**Exercise brief**
Report every line of the material that includes the word "blue", copying each such line in full.

**Records shown**
▬▬▬▬▬▬
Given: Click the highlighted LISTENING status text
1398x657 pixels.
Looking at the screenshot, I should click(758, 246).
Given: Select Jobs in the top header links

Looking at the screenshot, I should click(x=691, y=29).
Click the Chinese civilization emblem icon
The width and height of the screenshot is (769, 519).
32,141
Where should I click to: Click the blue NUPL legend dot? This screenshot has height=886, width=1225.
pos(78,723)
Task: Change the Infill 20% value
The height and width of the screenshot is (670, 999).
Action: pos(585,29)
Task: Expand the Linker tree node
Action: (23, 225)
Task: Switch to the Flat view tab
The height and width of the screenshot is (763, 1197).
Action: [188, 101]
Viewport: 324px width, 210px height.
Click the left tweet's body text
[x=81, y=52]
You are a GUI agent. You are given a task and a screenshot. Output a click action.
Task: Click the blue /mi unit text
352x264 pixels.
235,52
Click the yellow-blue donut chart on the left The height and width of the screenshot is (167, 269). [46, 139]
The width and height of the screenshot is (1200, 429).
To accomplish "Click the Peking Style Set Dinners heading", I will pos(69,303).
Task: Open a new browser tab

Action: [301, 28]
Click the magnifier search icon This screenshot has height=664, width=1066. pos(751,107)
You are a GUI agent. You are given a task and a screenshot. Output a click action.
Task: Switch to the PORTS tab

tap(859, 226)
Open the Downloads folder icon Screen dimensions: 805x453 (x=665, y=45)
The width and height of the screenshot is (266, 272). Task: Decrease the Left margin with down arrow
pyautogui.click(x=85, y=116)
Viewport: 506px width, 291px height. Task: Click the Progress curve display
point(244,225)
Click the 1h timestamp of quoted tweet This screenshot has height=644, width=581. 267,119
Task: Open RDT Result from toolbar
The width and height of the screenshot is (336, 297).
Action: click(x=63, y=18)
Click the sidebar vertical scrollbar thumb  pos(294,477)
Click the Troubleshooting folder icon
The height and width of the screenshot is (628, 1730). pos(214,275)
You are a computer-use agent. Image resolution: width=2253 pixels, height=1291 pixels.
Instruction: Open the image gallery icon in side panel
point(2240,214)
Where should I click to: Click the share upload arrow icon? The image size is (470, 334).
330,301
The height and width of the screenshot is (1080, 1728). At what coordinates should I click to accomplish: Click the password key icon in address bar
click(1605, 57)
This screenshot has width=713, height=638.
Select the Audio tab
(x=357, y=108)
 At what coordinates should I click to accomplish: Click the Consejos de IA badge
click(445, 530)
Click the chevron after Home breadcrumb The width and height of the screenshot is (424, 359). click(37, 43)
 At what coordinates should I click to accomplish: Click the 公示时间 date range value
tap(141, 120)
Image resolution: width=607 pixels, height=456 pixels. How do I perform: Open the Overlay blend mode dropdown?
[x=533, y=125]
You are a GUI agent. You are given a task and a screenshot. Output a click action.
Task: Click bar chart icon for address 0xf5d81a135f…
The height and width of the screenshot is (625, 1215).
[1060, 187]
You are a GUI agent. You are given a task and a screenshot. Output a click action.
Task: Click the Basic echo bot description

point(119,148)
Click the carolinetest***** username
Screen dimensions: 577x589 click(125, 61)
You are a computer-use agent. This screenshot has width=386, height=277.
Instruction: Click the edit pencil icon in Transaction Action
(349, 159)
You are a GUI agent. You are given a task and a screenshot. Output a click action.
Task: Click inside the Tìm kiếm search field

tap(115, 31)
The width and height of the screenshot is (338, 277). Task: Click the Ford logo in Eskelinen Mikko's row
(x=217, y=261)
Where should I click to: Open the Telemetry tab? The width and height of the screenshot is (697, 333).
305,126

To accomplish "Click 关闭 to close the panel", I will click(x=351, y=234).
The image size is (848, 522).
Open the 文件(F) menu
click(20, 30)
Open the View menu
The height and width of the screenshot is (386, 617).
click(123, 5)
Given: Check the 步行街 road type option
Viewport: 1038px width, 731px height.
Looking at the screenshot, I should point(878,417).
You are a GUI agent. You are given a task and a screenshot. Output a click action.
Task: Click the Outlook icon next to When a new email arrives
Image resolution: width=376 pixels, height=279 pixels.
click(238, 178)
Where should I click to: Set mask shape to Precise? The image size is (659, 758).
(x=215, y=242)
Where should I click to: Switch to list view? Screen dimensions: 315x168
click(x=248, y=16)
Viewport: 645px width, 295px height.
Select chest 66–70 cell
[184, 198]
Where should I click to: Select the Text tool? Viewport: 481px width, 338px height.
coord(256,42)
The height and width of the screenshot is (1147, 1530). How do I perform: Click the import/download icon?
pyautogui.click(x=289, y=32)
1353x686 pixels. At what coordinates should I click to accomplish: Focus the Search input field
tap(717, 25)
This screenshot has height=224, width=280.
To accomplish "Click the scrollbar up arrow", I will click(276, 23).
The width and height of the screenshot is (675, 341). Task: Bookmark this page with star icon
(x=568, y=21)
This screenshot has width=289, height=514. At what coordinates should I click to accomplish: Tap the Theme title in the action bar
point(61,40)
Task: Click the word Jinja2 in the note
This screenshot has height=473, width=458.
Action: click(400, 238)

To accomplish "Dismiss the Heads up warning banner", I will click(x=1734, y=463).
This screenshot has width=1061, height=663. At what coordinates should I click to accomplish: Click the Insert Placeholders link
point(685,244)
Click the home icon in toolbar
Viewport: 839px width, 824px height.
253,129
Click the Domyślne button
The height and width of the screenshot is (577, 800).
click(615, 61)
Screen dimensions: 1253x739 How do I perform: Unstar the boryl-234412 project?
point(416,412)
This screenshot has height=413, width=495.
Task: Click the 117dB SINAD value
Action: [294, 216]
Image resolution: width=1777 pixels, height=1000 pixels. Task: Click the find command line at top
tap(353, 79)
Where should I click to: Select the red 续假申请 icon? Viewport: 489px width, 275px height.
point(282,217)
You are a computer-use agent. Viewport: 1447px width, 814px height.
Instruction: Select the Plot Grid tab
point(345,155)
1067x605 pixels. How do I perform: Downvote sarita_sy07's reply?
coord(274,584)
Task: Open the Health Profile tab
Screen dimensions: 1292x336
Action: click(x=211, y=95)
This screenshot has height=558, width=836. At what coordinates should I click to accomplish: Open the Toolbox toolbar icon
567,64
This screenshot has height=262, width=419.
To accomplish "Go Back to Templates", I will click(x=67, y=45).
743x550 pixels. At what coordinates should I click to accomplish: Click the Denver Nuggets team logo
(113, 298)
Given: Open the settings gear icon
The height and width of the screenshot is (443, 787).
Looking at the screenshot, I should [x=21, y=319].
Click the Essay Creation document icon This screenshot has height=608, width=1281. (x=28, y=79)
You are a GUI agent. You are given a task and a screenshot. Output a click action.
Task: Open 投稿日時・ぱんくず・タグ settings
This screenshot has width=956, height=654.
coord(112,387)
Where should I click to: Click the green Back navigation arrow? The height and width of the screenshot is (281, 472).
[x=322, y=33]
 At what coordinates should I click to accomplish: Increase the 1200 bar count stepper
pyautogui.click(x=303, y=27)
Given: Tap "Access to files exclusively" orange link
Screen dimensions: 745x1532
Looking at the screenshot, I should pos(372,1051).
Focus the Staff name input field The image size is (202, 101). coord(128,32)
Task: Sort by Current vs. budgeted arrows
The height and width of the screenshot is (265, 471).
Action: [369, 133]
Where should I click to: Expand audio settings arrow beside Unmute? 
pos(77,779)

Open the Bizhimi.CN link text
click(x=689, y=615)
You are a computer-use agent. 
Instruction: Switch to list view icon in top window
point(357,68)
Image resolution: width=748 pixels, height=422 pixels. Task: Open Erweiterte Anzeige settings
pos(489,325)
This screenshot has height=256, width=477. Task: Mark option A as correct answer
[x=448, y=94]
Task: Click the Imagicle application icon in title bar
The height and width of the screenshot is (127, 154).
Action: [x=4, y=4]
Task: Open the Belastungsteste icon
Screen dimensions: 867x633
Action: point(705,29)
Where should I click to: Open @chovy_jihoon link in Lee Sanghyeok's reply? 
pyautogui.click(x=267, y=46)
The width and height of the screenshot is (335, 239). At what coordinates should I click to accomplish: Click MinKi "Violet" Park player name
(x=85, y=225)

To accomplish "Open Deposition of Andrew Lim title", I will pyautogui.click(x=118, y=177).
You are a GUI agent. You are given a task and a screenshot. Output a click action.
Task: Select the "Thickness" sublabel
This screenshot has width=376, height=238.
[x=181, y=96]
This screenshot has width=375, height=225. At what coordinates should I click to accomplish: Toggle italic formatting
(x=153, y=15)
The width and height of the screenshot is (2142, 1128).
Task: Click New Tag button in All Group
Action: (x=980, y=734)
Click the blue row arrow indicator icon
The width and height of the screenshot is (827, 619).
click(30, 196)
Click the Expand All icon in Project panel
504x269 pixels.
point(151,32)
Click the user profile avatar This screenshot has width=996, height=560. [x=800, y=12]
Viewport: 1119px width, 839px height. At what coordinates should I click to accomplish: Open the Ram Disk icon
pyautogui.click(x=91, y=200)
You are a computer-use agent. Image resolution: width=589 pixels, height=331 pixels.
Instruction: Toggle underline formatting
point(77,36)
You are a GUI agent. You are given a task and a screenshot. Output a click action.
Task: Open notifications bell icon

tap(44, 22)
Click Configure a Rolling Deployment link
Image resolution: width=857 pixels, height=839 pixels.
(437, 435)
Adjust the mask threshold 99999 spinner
▬▬▬▬▬▬
**Full solution**
Where should I click to: Click the blue NUPL legend dot? This screenshot has height=886, width=1225.
Task: Click the blue /mi unit text
Click the yellow-blue donut chart on the left The height and width of the screenshot is (167, 269). [46, 139]
Click the blue row arrow indicator icon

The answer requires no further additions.